[Collected data entries]
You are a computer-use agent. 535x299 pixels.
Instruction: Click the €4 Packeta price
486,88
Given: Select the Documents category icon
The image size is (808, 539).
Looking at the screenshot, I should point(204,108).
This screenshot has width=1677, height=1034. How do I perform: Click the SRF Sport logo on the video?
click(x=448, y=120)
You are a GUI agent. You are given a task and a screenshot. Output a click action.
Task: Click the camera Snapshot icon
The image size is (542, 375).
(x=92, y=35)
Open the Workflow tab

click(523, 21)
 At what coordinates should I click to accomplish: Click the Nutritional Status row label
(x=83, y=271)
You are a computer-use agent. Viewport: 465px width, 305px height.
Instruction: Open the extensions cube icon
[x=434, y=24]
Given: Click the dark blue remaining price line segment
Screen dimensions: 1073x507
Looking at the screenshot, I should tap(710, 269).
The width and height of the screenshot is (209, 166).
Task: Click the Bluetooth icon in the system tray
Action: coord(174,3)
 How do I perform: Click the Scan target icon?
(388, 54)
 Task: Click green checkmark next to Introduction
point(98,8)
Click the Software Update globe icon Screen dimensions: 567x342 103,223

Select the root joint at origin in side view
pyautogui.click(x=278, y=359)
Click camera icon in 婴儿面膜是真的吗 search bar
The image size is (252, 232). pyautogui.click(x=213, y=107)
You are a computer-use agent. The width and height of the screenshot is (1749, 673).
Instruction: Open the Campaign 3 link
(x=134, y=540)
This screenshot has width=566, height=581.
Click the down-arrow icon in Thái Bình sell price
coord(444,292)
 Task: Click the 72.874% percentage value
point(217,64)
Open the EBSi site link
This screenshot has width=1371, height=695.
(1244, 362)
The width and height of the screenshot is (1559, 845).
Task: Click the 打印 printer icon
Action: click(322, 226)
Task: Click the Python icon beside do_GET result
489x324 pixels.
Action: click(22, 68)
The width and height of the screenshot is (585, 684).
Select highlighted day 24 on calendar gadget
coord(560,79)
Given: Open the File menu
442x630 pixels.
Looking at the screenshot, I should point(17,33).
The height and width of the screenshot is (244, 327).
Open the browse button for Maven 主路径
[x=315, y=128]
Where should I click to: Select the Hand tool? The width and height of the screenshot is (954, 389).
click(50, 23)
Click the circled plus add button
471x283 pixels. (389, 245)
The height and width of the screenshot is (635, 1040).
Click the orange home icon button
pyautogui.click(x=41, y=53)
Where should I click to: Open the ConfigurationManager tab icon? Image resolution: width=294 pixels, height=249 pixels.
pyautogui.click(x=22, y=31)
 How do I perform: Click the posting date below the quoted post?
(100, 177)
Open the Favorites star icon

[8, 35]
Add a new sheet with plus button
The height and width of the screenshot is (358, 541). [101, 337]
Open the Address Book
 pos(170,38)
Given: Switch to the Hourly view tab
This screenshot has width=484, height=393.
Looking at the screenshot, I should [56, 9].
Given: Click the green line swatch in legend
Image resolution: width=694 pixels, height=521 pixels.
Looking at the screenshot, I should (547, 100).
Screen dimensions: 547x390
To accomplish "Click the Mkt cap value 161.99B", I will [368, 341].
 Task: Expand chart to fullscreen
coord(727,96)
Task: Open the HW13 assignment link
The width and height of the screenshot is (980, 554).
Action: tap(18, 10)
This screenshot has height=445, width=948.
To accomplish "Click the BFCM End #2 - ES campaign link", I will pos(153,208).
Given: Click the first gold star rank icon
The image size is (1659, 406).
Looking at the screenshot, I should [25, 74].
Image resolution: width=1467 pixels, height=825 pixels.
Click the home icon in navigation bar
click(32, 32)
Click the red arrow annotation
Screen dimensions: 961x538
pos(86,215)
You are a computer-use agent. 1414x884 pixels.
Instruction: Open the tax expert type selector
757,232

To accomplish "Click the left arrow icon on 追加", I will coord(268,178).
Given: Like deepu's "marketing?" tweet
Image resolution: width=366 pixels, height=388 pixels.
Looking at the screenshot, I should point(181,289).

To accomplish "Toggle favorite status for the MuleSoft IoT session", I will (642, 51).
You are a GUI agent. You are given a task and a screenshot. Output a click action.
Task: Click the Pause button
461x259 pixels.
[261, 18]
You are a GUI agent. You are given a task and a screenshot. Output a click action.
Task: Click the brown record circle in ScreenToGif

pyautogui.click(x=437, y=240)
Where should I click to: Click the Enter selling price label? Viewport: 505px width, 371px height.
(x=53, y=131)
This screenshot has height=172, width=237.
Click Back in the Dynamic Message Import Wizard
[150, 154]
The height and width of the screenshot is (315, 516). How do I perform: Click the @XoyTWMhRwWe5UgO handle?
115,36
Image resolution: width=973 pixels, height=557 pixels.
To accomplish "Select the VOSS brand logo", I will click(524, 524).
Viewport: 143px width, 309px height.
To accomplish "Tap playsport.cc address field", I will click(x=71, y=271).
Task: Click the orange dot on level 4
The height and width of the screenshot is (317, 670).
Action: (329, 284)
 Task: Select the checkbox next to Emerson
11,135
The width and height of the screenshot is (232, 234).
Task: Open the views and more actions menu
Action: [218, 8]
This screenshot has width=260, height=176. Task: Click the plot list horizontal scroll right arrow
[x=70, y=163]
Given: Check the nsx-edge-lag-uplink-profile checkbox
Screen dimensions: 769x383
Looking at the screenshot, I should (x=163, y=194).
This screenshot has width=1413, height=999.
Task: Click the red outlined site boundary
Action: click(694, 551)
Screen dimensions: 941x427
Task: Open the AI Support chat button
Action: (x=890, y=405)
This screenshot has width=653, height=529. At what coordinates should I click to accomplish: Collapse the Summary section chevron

Task objective
Using the data above, reproduce exactly the lines between those holding "Click the orange home icon button" and "Screen dimensions: 547x390", inclusive, and no others.

Solution to this task
Click the orange home icon button
pyautogui.click(x=41, y=53)
Where should I click to: Open the ConfigurationManager tab icon? Image resolution: width=294 pixels, height=249 pixels.
pyautogui.click(x=22, y=31)
 How do I perform: Click the posting date below the quoted post?
(100, 177)
Open the Favorites star icon

[8, 35]
Add a new sheet with plus button
The height and width of the screenshot is (358, 541). [101, 337]
Open the Address Book
 pos(170,38)
Given: Switch to the Hourly view tab
This screenshot has width=484, height=393.
Looking at the screenshot, I should [56, 9].
Given: Click the green line swatch in legend
Image resolution: width=694 pixels, height=521 pixels.
Looking at the screenshot, I should (547, 100).
Screen dimensions: 547x390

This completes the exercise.